1. The center wheel bidirectional clutch control mechanism is characterized by comprising a first pawl, a second pawl, a pawl seat and a pawl controller;

the first pawl and the second pawl are symmetrically arranged on the assembling circumference of the pawl seat and the central wheel, the two pawls are kept in an ejecting state through pawl springs, two rotating directions of the central wheel are respectively limited, and the inner ring of the central wheel is provided with ratchet grooves which are embedded with the corresponding two ejecting pawls;

The pawl controller is rotationally sleeved on the pawl seat, and the inner ring of the pawl controller is provided with a pressing arc section for pressing the pawl and a spring notch for spring the pawl;

The pawl controller is connected with a clutch rotation control system.

2. The center wheel bi-directional clutch control mechanism of claim 1, wherein the pawl comprises a mounting portion for mounting the pawl in a pawl mounting groove on the ratchet seat and maintaining the pawl in an ejected state by a pawl spring, a control portion in contact with the pawl controller inner race for restraining the pawl in a compressed state, and a ratchet portion for engaging with the ratchet groove of the center wheel inner race.

3. The bidirectional clutch control mechanism of the center wheel according to claim 2, wherein the ratchet grooves are uniformly arranged on the inner ring of the center wheel, and two side surfaces of the ratchet grooves are respectively corresponding to the first pawl in the jogged and sprung state and the second pawl in the sprung state.

4. The center wheel bi-directional clutch control mechanism of claim 3, wherein the pressing arcs and the pop-up notches are continuously and alternately arranged in an inner race of the pawl controller.

5. The two-way clutch control mechanism of a center wheel according to claim 4, wherein both ends of the pressing arc section are provided with transition inclined planes which are connected to the bouncing notch.

6. A transmission, characterized in that a transmission mechanism of the transmission adopts a planetary gear train, and a central wheel of the planetary gear train is provided with the central wheel bidirectional clutch control mechanism as claimed in any one of claims 1 to 5;

The power input part of the transmission is respectively connected with the planet carrier and the annular gear of the planetary gear train through the first clutch assembly and the second clutch assembly, and meanwhile, the planet carrier and the annular gear of the planetary gear train are respectively connected with the power output part of the transmission.

7. The transmission of claim 6, the planetary gear train employing a single set of sun gears.

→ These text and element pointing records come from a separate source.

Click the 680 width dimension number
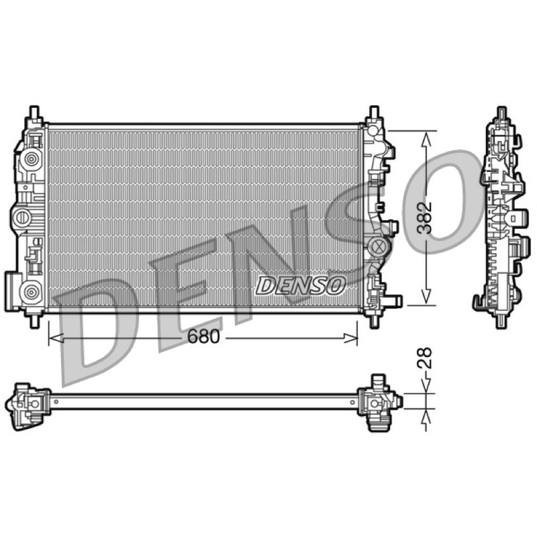click(203, 338)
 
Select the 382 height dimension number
click(426, 217)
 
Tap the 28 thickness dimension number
click(425, 358)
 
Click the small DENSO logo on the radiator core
click(300, 286)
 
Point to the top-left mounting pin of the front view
click(35, 112)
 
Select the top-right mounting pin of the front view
click(374, 112)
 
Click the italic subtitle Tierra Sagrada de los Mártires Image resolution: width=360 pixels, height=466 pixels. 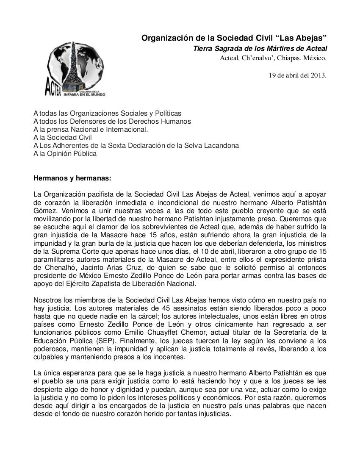tap(260, 49)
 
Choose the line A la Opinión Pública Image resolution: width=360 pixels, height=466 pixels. tap(65, 153)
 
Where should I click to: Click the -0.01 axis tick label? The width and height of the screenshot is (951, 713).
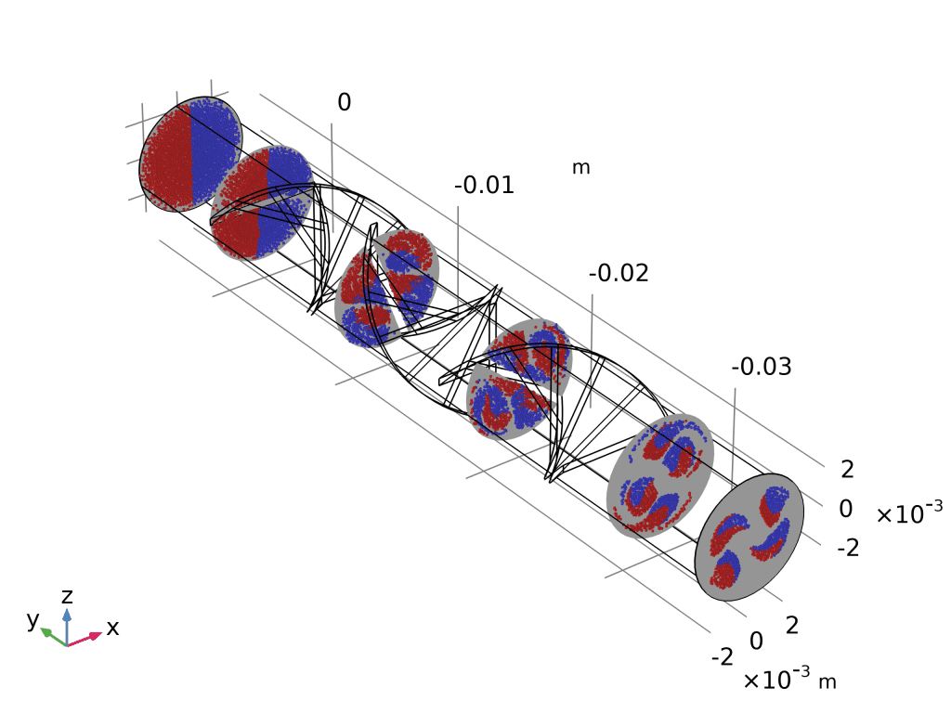tap(484, 185)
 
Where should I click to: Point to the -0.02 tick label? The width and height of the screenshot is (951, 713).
tap(618, 274)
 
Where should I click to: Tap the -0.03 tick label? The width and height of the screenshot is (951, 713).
tap(762, 367)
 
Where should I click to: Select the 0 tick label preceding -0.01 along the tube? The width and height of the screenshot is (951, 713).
tap(344, 102)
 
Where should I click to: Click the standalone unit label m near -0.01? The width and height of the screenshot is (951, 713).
tap(581, 167)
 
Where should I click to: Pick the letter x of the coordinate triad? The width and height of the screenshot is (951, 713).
tap(112, 629)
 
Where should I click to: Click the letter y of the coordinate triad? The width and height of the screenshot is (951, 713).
tap(33, 619)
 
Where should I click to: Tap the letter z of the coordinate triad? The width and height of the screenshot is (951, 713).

8. The transmission of claim 6, wherein the planetary gear train adopts at least two groups of central wheels, and the central wheels are respectively provided with a group of central wheel bidirectional clutch control mechanisms;

the pawl controllers of the two-way clutch control mechanism of the center wheel are respectively connected to the same control end on the shaft through control rotating pieces, the pawl controller close to the control end is directly and circumferentially positioned and connected with a second control rotating piece, the pawl controller far away from the control end is connected with a first control rotating piece rotationally sleeved on the shaft, and a space for the first rotation control piece to pass through and rotate is arranged between the pawl seats of other center wheels and the shaft.

9. The transmission of claim 8, wherein the first and second control screws are each connected to the rotary support at the same control end on the shaft.

10. The transmission of claim 8, wherein the first control rotor comprises a rotary drum portion sleeved on the shaft and a control rod axially extending from one end of the rotary drum portion, a control block is arranged at the extending end of the control rod, the corresponding pawl controller is provided with an axial surface mounting inner ring rotatably sleeved on the shaft, and the axial surface mounting inner ring is provided with a pawl control groove which is embedded with the control block.